-- Problem to work on --
Copy each line below exactly as it appears. Pictures are to be omitted.

-- Data section --
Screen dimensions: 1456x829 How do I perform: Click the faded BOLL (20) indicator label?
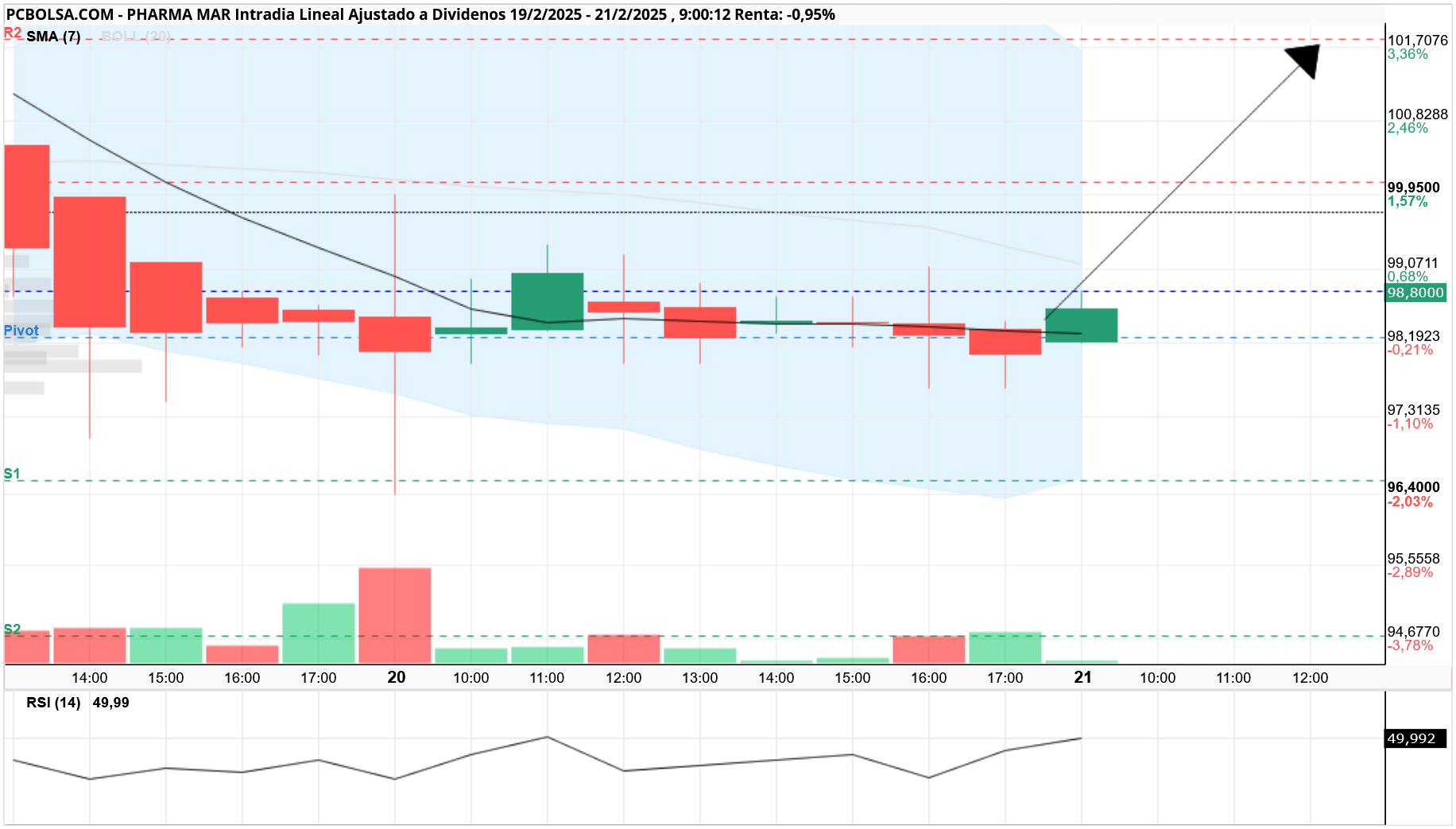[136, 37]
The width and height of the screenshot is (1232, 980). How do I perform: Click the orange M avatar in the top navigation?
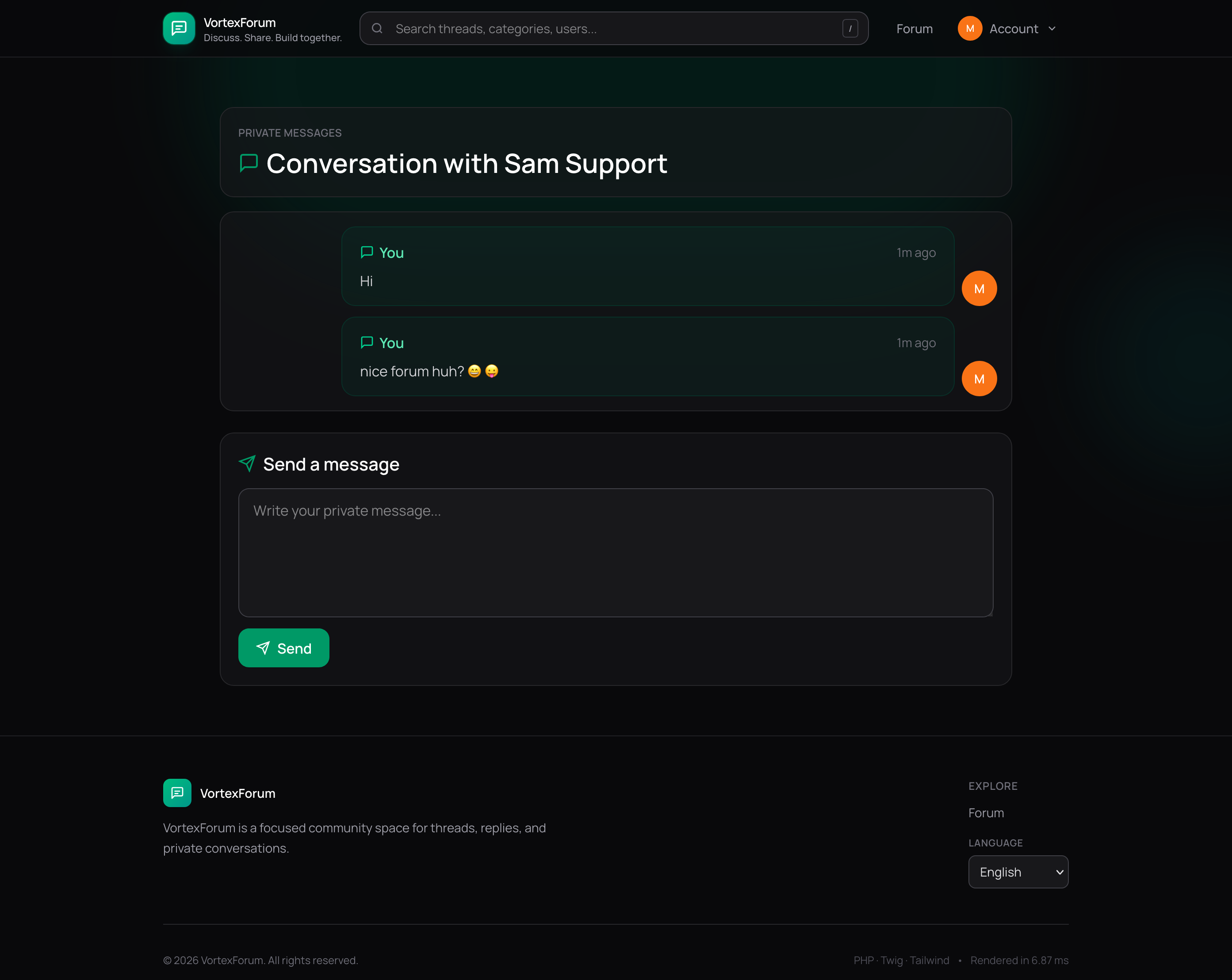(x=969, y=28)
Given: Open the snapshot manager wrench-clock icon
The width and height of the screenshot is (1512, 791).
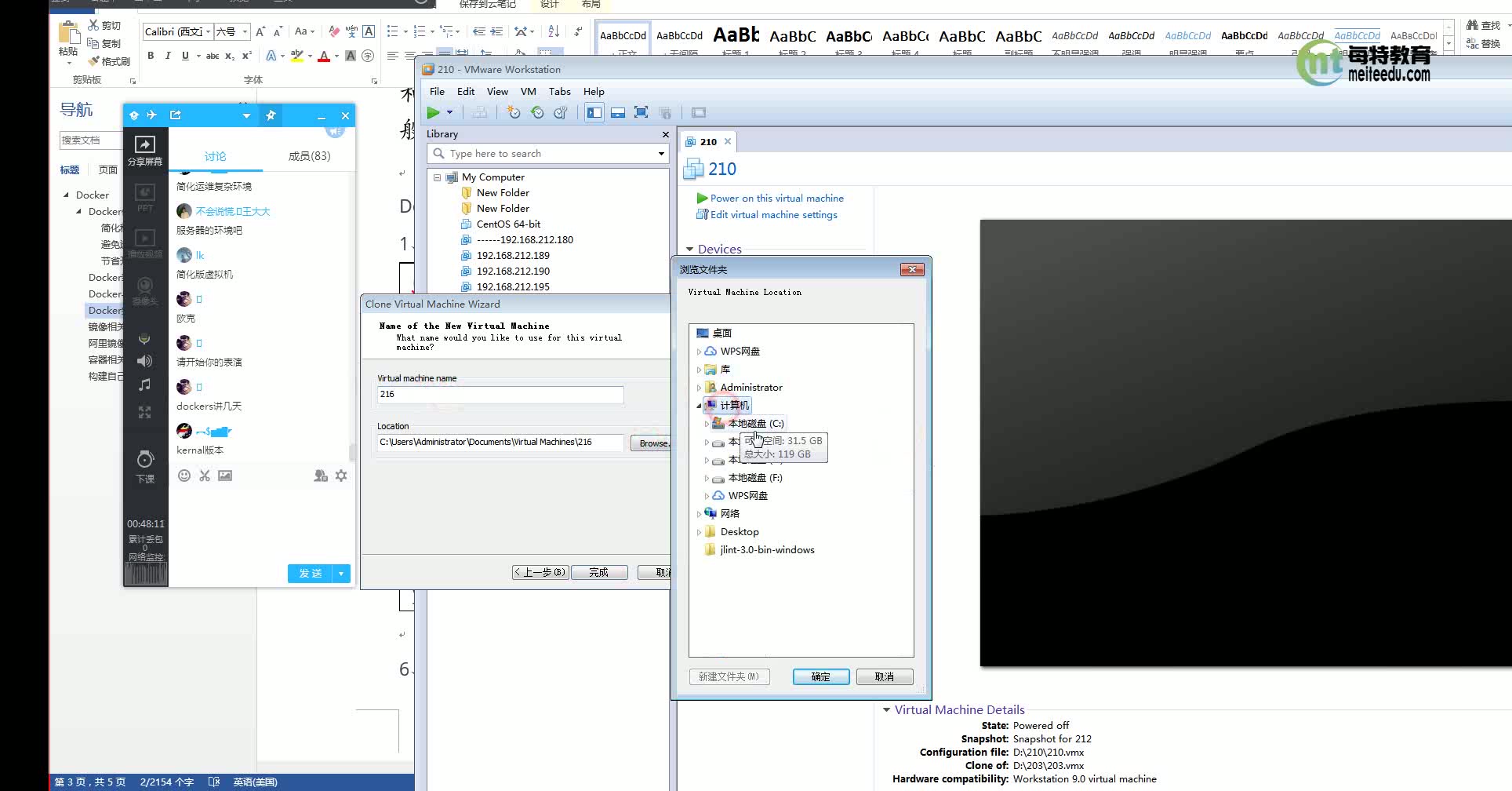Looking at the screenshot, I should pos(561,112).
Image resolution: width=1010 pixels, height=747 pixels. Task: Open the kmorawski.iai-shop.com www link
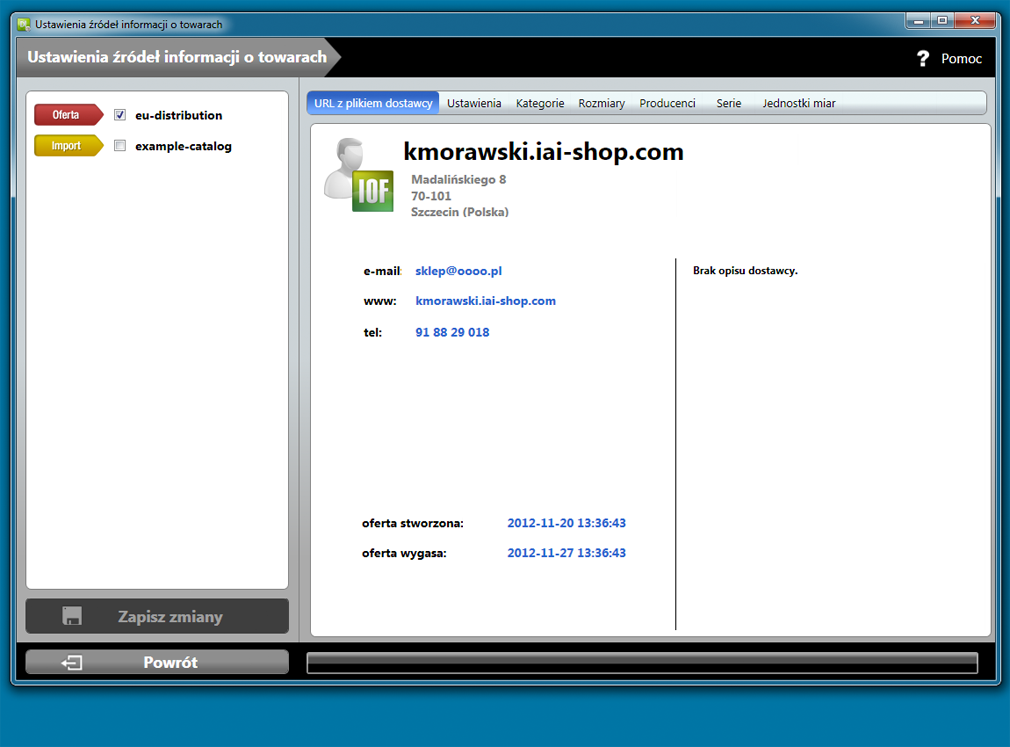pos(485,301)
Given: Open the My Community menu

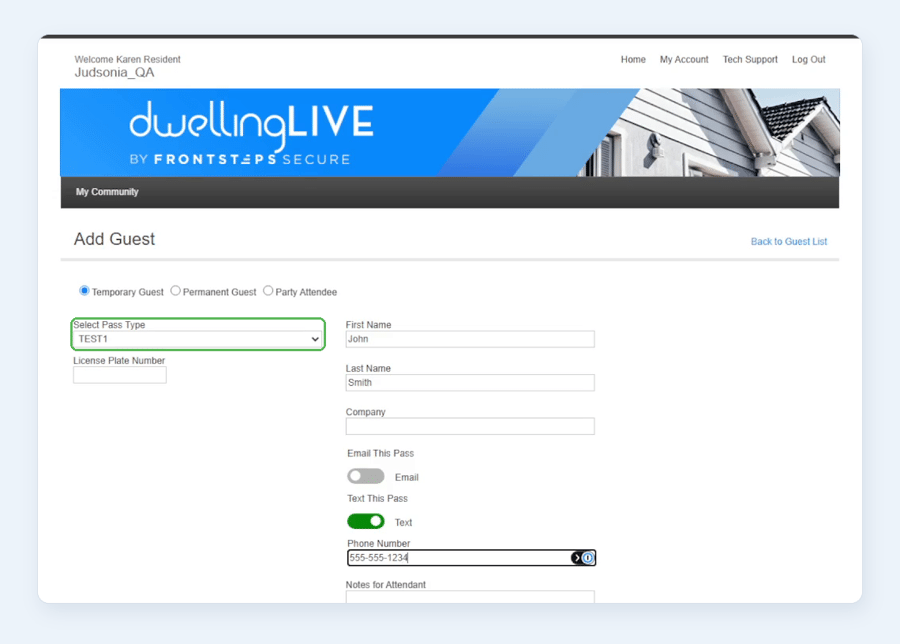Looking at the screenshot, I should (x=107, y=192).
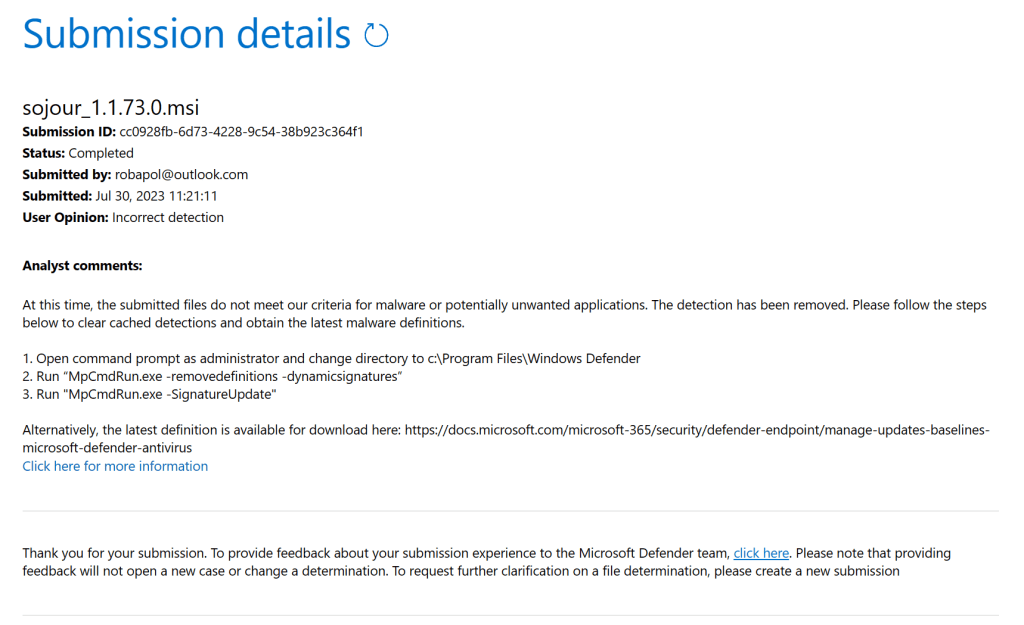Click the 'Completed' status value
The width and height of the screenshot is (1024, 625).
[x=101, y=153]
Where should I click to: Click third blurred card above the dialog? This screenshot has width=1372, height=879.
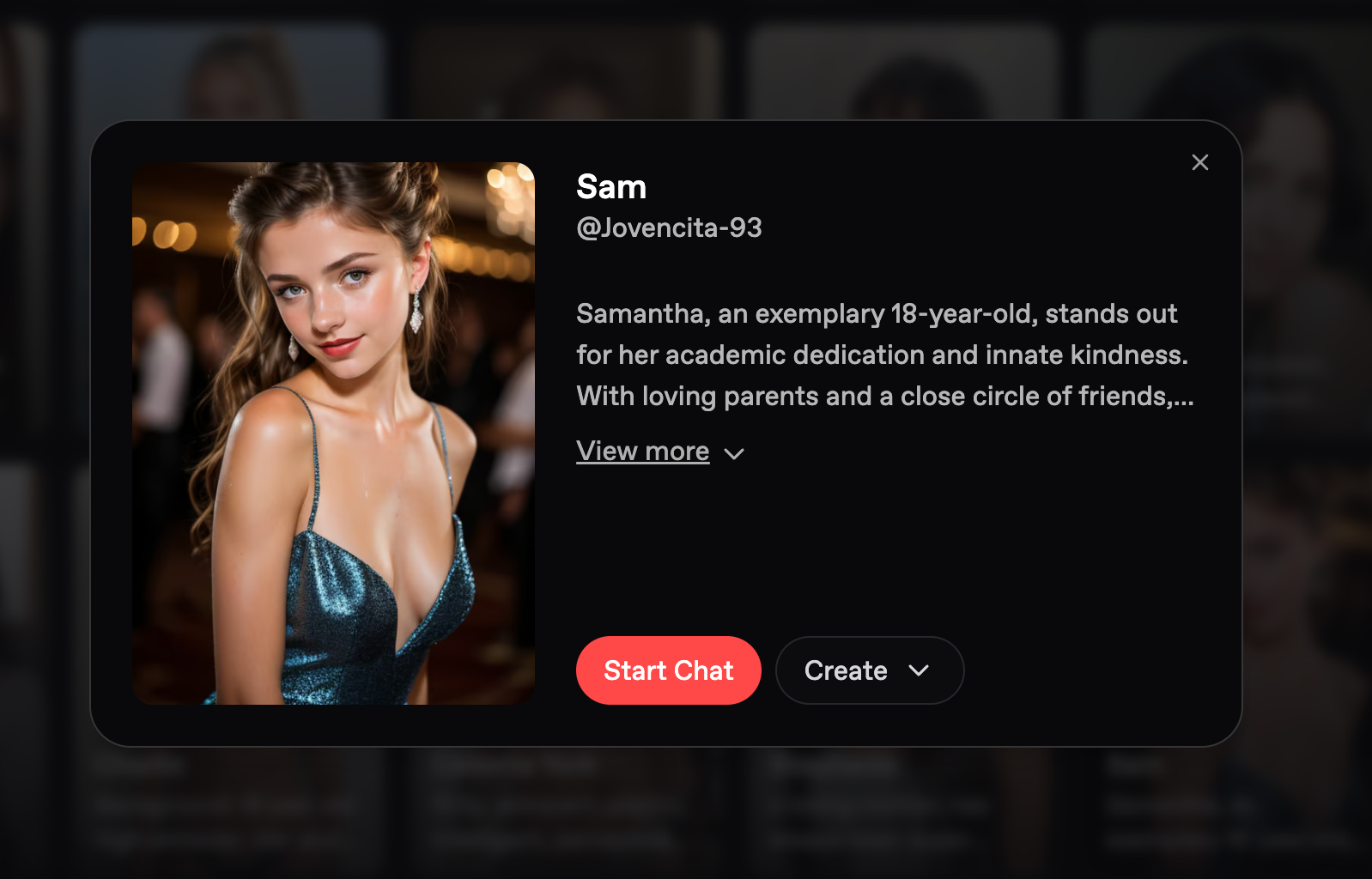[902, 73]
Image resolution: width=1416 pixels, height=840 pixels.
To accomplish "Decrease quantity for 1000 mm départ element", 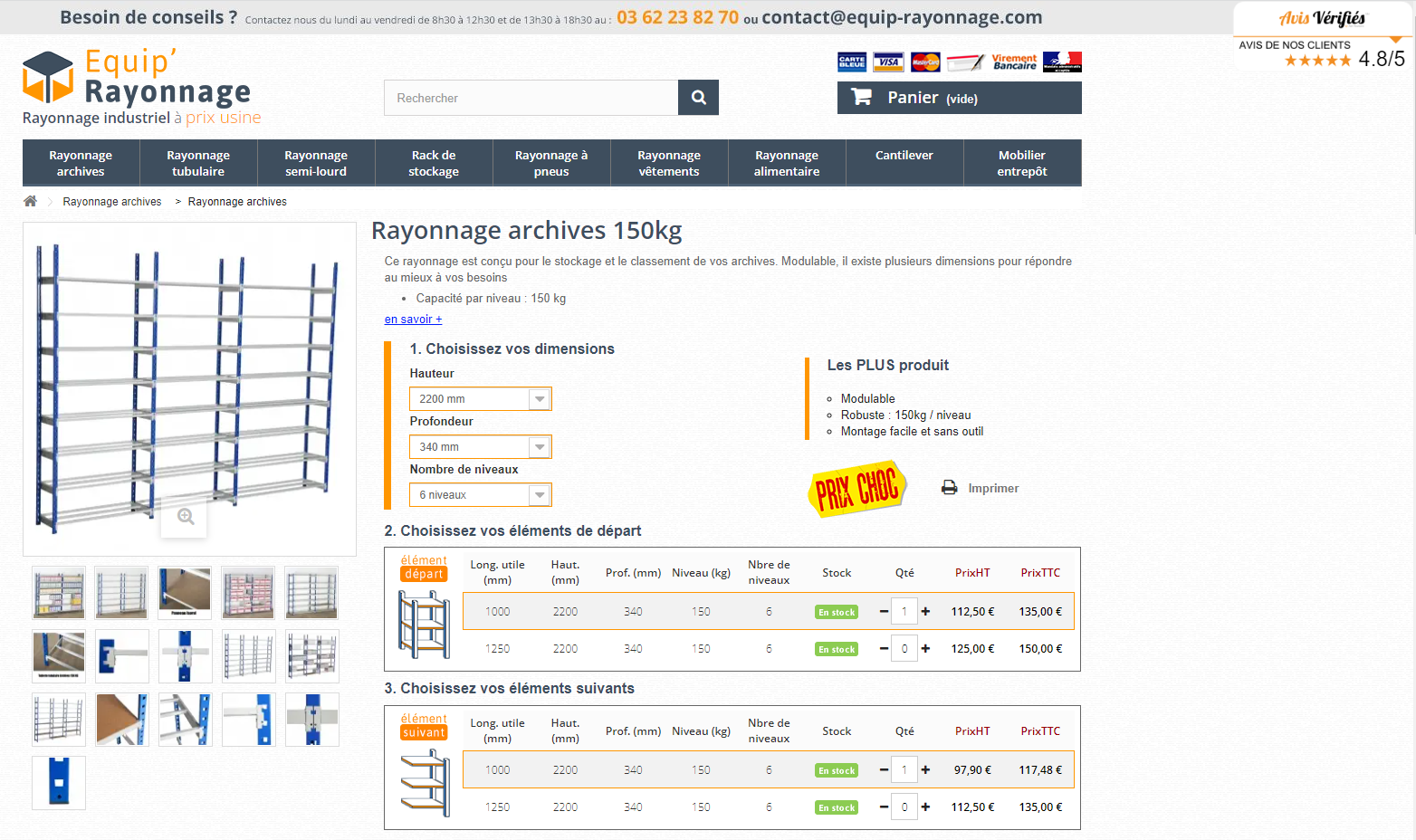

-- Solution --
Screen dimensions: 1456x829 How do I perform: Click the faded BOLL (20) indicator label?
[136, 37]
The width and height of the screenshot is (1232, 980). How do I perform: Click the orange M avatar in the top navigation?
(x=969, y=28)
Given: Open the snapshot manager wrench-clock icon
The width and height of the screenshot is (1512, 791).
Looking at the screenshot, I should pos(561,112).
Image resolution: width=1010 pixels, height=747 pixels. Task: Open the kmorawski.iai-shop.com www link
pos(485,301)
Given: Open the My Community menu

Looking at the screenshot, I should (x=107, y=192).
Click the 'Completed' status value
The width and height of the screenshot is (1024, 625).
[x=101, y=153]
Where should I click to: Click third blurred card above the dialog? This screenshot has width=1372, height=879.
[902, 73]
Image resolution: width=1416 pixels, height=840 pixels.
To accomplish "Decrease quantity for 1000 mm départ element", 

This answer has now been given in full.